Donc, sélection naturelle quand même, encore que de seconde classe ; donc, avec la sélection naturelle, lutte pour l’existence et, par suite, pléthore de population, selon la théorie cléricale de Malthus ! C’est tout : pour le reste, M. Dühring nous renvoie à Lamarck.

Pour finir, il nous met en garde contre l’abus des mots métamorphose et évolution. La métamorphose serait un concept obscur et le concept d’évolution ne serait acceptable que dans la mesure où l’on peut réellement mettre en évidence des lois d’évolution. Au lieu de l’un et de l’autre, nous devons dire “composition”, et alors tout ira bien. C’est toujours la même histoire : les choses restent ce qu’elles étaient, et M. Dühring est pleinement satisfait dès lors que nous changeons seulement les noms. Lorsque nous parlons du développement du poussin dans l’œuf, nous faisons une confusion parce que nous ne pouvons prouver les lois d’évolution que d’une façon insuffisante. Mais si nous parlons de sa composition, tout s’éclaire. Nous ne dirons donc plus : cet enfant se développe magnifiquement, mais : il se compose excellemment. Et nous pouvons féliciter M. Dühring de prendre dignement sa place aux côtés du créateur de l’Anneau des Nibelungen, non seulement par la noble estime qu’il a de lui-même, mais aussi en sa qualité de compositeur de l’avenir.

Notes

[1] Cf. “ Sur la conception “mécaniste” de la nature ”, Dialectique de la nature, E. S. 1971, pp. 256-261.

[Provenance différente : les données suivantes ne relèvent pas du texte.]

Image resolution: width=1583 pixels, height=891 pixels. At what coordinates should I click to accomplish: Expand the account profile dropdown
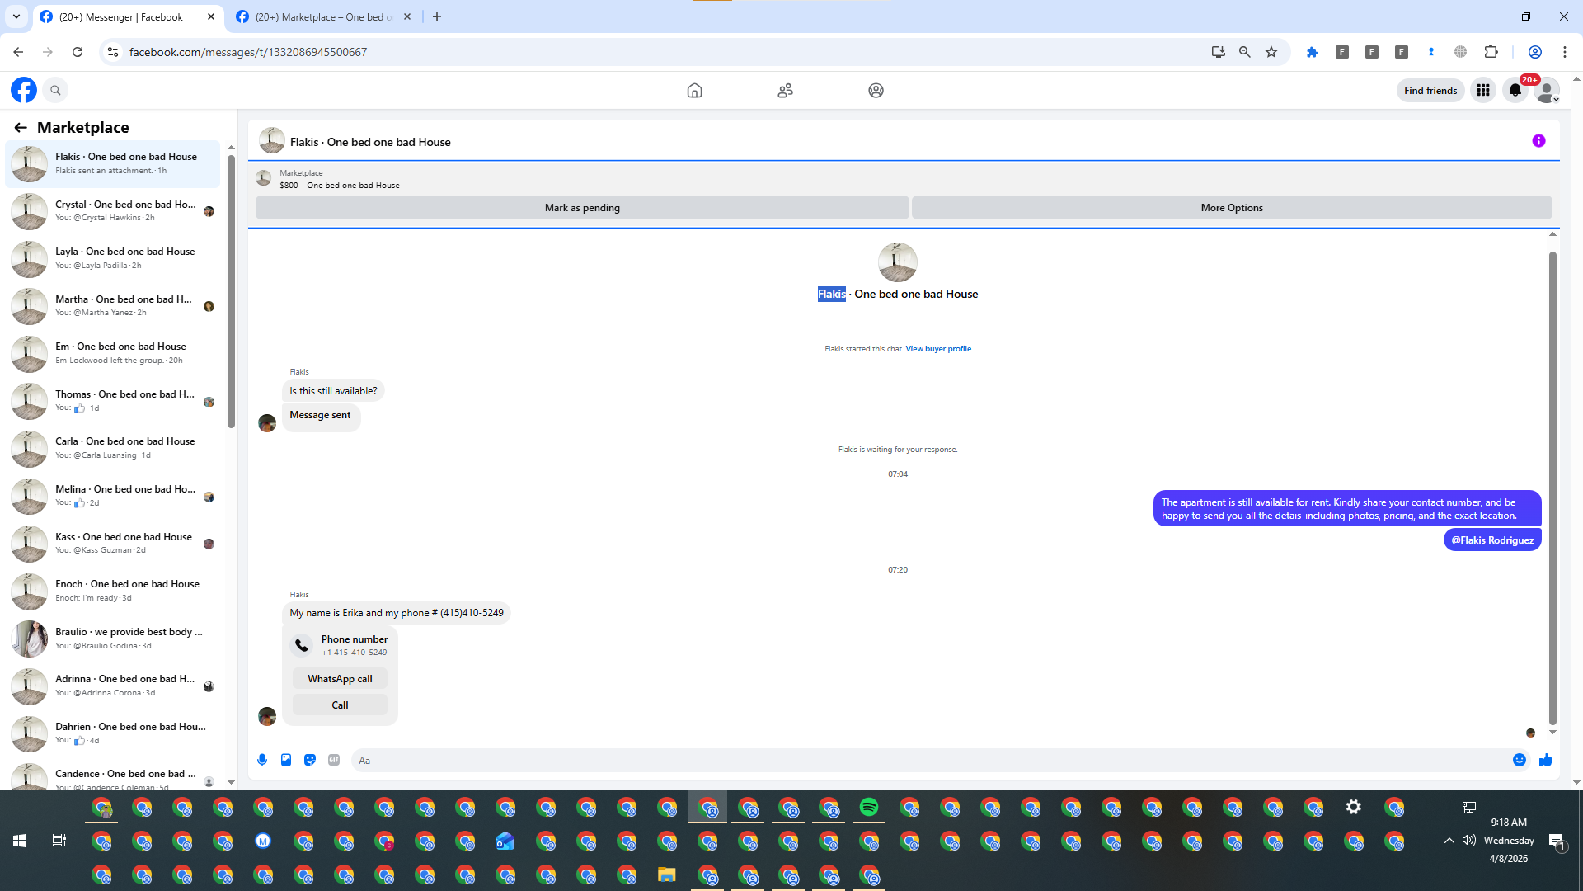(x=1548, y=91)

[2] Le développement de la biologie a apporté un complément à ce point de vue de Darwin : l’adaptation, conséquence de la sélection naturelle, est une harmonisation relative non seulement à des relations externes, mais encore à des relations internes.

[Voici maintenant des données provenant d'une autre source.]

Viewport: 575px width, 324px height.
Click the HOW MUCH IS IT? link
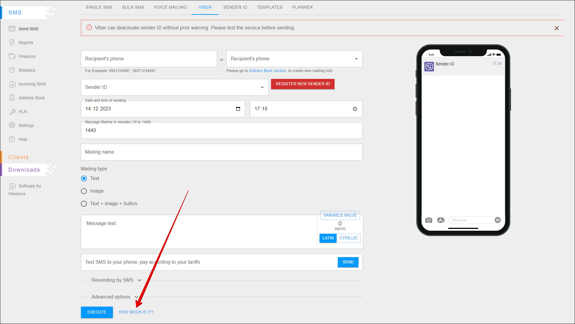[x=136, y=312]
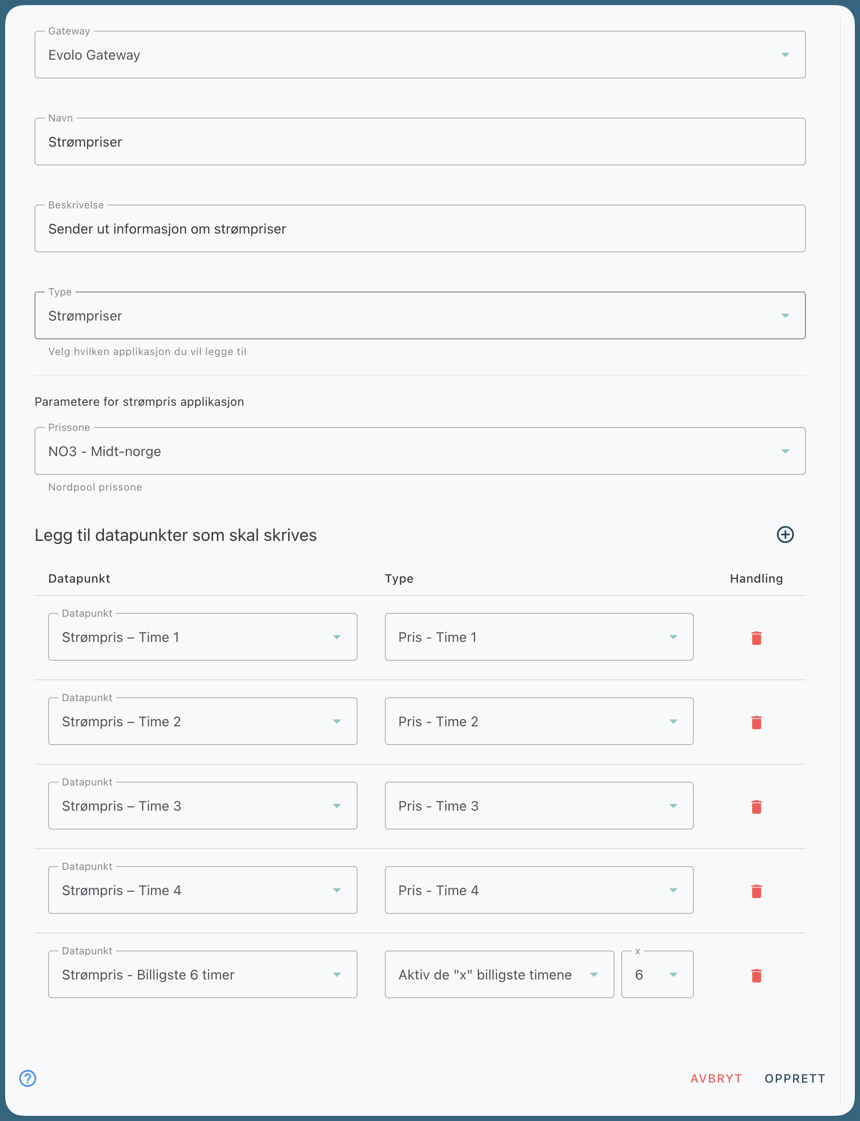Open the Aktiv de x billigste timene dropdown
Screen dimensions: 860x1121
click(499, 975)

[3] Engels propose ici l’étude mathématique des lois des populations vivantes qui s’est, au cours de ces dernières années, considérablement développée : il en prévoyait déjà la fécondité.

[4] Les savants modernes, d’accord avec Engels et s’appuyant sur le témoignage personnel de Darwin (voir Francis DARWIN : Vie et correspondance de Ch. Darwin, traduction française de H. de Varigny, édition Reinwald, 1888, tome 1, p. 86) lui reprochent d’avoir repris de Malthus, sans faire preuve de l’esprit critique nécessaire, le terme de lutte pour l’existence qui induit le lecteur a concevoir les rapports entre tous les êtres vivants sur le modèle de la concurrence humaine dans la société capitaliste, alors qu’ils sont, en réalité, d’une nature toute différente, excluant l’intervention de la conscience ou de la volonté.

[5] Charles DARWIN : The Origin of species..., 6° éd., Londres, 1873, p. 428.

[6] Histoire de la création, p. 397. Trad. Ch. Letourneau, pp. 306-330.